--- DOCUMENT TEXT ---
········

Be safe out there guys,


----------



## MacPE6 (Feb 28, 2006)

MacPE6 said:


> May God ensure that he is well and taken care of.


Glad to read that he is home and all is well. 

I was out in the yak last weekend in 5' of water and almost had a 24' twin screw boat run me over. You never know and can never be totally prepaired.


----------



## Mdt1992 (Sep 3, 2007)

around here there are tons of jetskiers that try to flip you they go right next to you and then cut 10 feet in front of your yak at full speed throwing thier wake at you.


----------



## mud (Sep 23, 2007)

cant believe he went out without a life jacket. He said it filled with water so it must have been a sit in. Well atleast the turn out is good and said he will never go out again without a life jacket..lesson learned. Hopefully he gets a bright colored lifejacket and a leash.


----------



## Mark G (Nov 15, 2004)

Hopefully the experts will weigh in on the leash idea. I don't think it would be good while launching or returning thru breakers to be leashed to the boat, but maybe once your safely out in the open water.

If your paddle is leashed to the boat, you should be ok as long as you don't drop the paddle if you capsize. On the other hand a leash to your back might get entangled around a leg-- or worse your neck. Scary thought.


----------



## SkunkApe (Dec 9, 2006)

If your yak is not anchored, then you should have about the same drift of the yak in wind and current. I would not recommend tethering yourself to the yak, that's a recipe for disaster in heavy current. Always wear a PFD and learn to be a strong swimmer. Been there, done that....

Skunk


----------



## news_watch (Jun 1, 2005)

mud said:


> cant believe he went out without a life jacket. He said it filled with water so it must have been a sit in. Well atleast the turn out is good and said he will never go out again without a life jacket..lesson learned. Hopefully he gets a bright colored lifejacket and a leash.

········

--- STORED DATA ---
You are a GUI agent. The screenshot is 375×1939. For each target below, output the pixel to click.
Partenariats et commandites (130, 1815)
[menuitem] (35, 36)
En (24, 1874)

········

--- WRITTEN REQUEST ---
From the kayak safety thread, extract the stretch from "Hopefully the experts" through "neck. Scary thought." word for word.

--- ANSWER IN FULL ---
Hopefully the experts will weigh in on the leash idea. I don't think it would be good while launching or returning thru breakers to be leashed to the boat, but maybe once your safely out in the open water.

If your paddle is leashed to the boat, you should be ok as long as you don't drop the paddle if you capsize. On the other hand a leash to your back might get entangled around a leg-- or worse your neck. Scary thought.